What you should do.
Report each line of the items below that contains the string "With", copying every such line in full. Case counts.

○ ○ ○ ○ ○ ○ ○

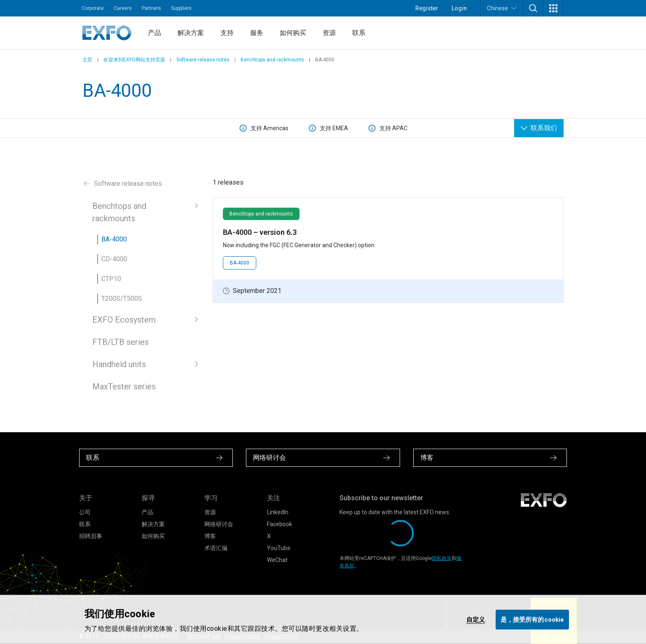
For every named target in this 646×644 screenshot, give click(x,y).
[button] (533, 8)
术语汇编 (216, 548)
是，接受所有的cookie (532, 619)
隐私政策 (442, 558)
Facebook (279, 524)
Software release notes (203, 60)
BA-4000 (114, 239)
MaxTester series (124, 386)
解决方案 (191, 33)
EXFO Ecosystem (124, 320)
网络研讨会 (219, 524)
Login (459, 8)
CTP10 (111, 279)
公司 (85, 512)
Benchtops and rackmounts (272, 60)
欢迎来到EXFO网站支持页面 (134, 60)
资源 (329, 33)
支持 (227, 33)
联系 (359, 33)
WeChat (277, 560)
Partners (151, 8)
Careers (123, 8)
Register (427, 8)
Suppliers (181, 8)
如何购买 (293, 33)
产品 (154, 33)
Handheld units (119, 364)
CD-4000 (114, 259)
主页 (87, 60)
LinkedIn (278, 512)
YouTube (279, 548)
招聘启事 (91, 536)
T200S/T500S (122, 298)
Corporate (93, 8)
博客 (210, 536)
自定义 (475, 619)
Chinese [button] (501, 8)
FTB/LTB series (120, 342)
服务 (257, 33)
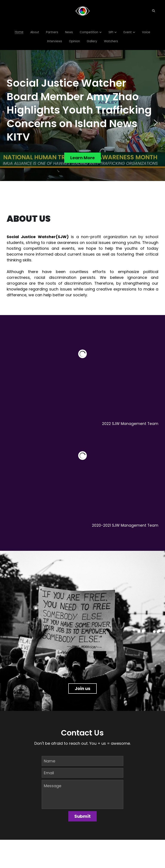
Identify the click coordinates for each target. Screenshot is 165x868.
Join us (82, 686)
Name (49, 758)
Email (49, 771)
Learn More (82, 158)
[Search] (154, 11)
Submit (82, 814)
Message (52, 784)
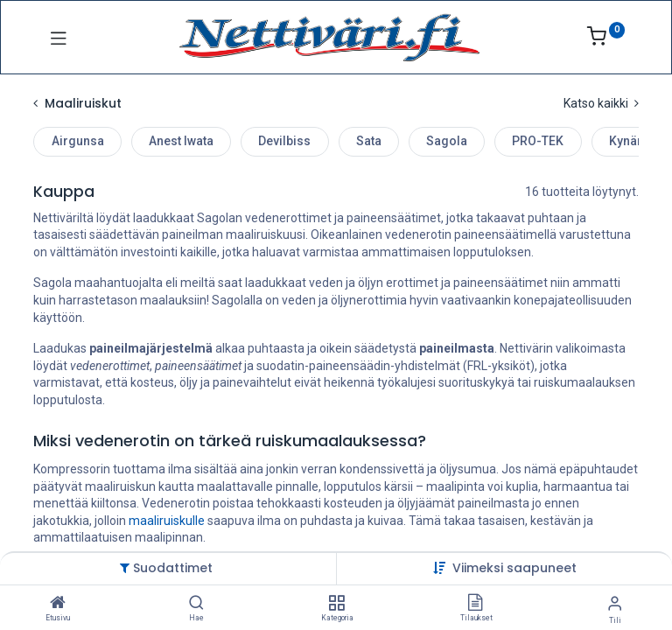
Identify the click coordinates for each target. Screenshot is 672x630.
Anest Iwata (181, 141)
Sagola (446, 141)
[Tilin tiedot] (614, 603)
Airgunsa (78, 141)
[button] (514, 568)
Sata (368, 141)
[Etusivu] (58, 604)
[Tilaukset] (475, 604)
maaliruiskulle (166, 521)
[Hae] (196, 604)
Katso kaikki (601, 103)
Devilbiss (284, 141)
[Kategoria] (336, 604)
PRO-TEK (537, 141)
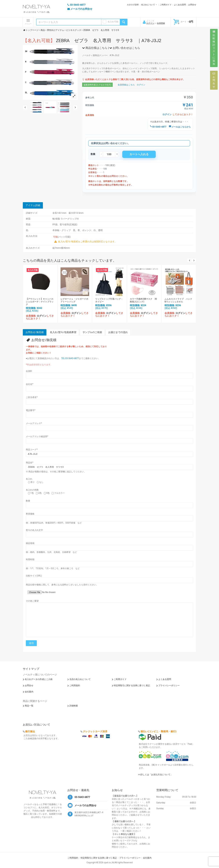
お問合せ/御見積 (35, 332)
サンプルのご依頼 (92, 332)
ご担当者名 (32, 397)
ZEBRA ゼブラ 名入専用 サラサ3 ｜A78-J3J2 (92, 40)
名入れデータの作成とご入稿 (39, 679)
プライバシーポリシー (169, 685)
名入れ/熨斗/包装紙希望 (63, 332)
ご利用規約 (74, 685)
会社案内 (29, 691)
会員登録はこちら (126, 85)
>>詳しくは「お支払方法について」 (155, 774)
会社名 (30, 384)
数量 (28, 501)
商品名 (30, 462)
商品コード (32, 450)
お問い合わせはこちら (125, 48)
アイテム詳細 (33, 205)
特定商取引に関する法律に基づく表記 (132, 685)
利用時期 (30, 559)
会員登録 (161, 23)
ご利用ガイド (165, 4)
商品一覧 (29, 706)
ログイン (150, 23)
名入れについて (148, 4)
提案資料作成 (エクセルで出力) (97, 85)
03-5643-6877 (158, 127)
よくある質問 (180, 4)
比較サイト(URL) (34, 576)
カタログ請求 (133, 4)
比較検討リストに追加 (214, 48)
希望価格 (30, 514)
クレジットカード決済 (95, 731)
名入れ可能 (113, 22)
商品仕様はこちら (95, 48)
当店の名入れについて (80, 679)
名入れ (29, 479)
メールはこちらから (180, 127)
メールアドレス (34, 423)
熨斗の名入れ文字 (34, 530)
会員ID (29, 371)
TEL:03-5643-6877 (70, 358)
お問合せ (192, 4)
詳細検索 (73, 706)
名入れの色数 (32, 490)
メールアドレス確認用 (37, 436)
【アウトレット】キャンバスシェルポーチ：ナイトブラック (40, 302)
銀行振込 (30, 731)
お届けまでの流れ (118, 332)
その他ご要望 (32, 601)
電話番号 (31, 410)
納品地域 (30, 543)
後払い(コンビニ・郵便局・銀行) (158, 731)
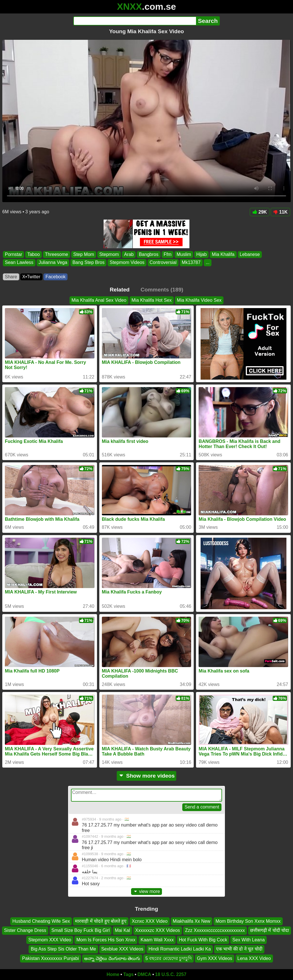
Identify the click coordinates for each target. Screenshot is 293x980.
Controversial (163, 262)
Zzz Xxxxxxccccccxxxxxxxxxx (215, 931)
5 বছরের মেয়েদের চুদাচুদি (168, 958)
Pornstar (13, 254)
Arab (129, 254)
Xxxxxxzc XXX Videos (158, 931)
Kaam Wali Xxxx (157, 940)
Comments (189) (162, 290)
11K (280, 212)
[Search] (135, 21)
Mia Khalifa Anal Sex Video (99, 300)
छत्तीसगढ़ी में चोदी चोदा (269, 931)
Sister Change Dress (25, 931)
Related (120, 290)
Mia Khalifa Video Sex (199, 300)
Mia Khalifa (223, 254)
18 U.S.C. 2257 (171, 974)
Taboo (33, 254)
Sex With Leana (248, 940)
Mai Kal (122, 931)
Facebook (55, 277)
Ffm (168, 254)
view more (146, 891)
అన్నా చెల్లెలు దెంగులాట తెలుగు (112, 958)
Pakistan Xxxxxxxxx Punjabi (50, 958)
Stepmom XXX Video (50, 940)
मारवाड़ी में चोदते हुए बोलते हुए (101, 921)
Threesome (56, 254)
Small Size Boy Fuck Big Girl (81, 931)
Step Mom (84, 254)
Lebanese (250, 254)
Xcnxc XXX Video (149, 921)
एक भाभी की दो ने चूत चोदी (239, 949)
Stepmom (109, 254)
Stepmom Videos (127, 262)
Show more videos (147, 776)
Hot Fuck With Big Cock (203, 940)
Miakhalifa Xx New (192, 921)
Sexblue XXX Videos (122, 949)
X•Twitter (31, 277)
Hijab (201, 254)
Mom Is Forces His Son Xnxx (106, 940)
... (207, 262)
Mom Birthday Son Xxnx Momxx (248, 921)
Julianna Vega (53, 262)
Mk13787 (191, 262)
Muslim (184, 254)
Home (113, 974)
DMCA (144, 974)
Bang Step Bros (88, 262)
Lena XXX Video (254, 958)
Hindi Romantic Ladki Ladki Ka (180, 949)
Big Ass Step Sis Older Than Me (63, 949)
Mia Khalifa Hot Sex (152, 300)
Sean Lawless (19, 262)
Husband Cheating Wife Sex (41, 921)
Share (11, 277)
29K (260, 212)
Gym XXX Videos (214, 958)
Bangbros (149, 254)
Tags (128, 974)
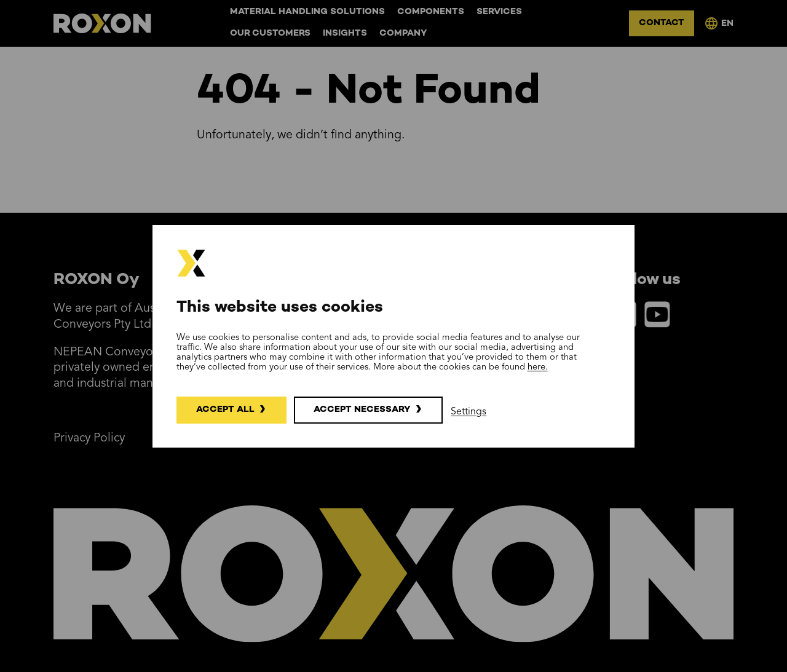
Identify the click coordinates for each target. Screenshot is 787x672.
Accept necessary (362, 409)
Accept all (225, 409)
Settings (469, 412)
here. (537, 367)
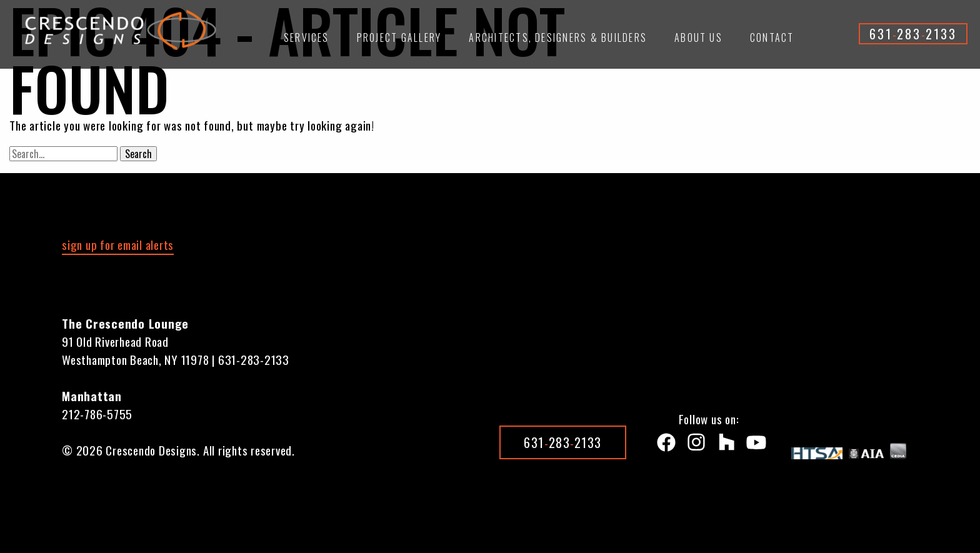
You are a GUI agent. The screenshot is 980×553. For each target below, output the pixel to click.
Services (306, 37)
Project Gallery (399, 37)
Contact (772, 37)
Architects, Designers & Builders (558, 37)
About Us (698, 37)
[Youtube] (754, 445)
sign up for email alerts (118, 244)
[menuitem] (306, 43)
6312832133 (913, 34)
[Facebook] (664, 445)
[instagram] (694, 445)
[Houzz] (724, 445)
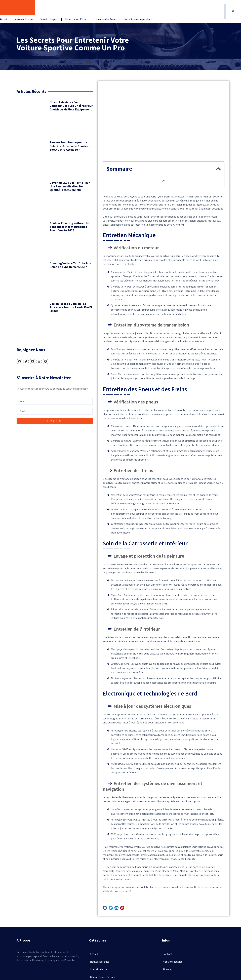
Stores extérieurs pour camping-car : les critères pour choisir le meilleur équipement (56, 107)
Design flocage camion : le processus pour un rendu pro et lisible (56, 259)
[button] (233, 8)
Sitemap (168, 931)
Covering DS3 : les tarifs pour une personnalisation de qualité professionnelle (55, 169)
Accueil (42, 8)
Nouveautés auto (62, 8)
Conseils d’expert (87, 8)
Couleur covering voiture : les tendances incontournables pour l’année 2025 (56, 200)
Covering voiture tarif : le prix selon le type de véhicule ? (56, 227)
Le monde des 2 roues (144, 8)
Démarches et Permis (115, 8)
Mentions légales (172, 923)
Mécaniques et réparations (177, 8)
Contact (167, 916)
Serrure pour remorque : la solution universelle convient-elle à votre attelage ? (56, 138)
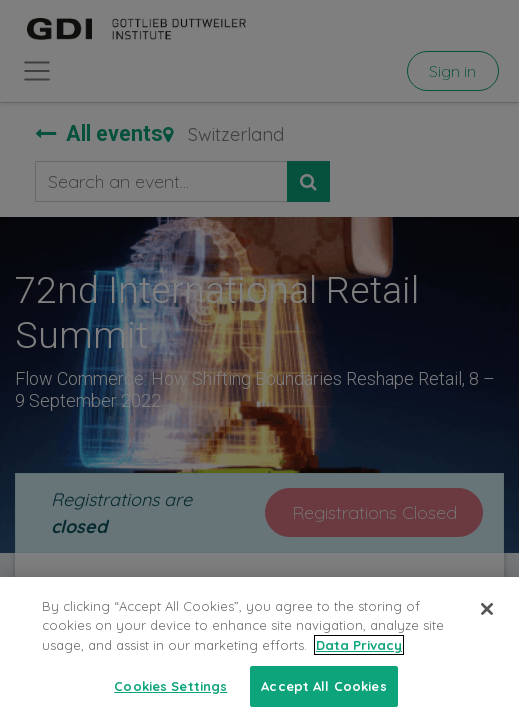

○ ○ ○ ○ ○ ○ ○

Answer to this problem.
Sex With Leana (248, 940)
Hot Fuck With Big Cock (203, 940)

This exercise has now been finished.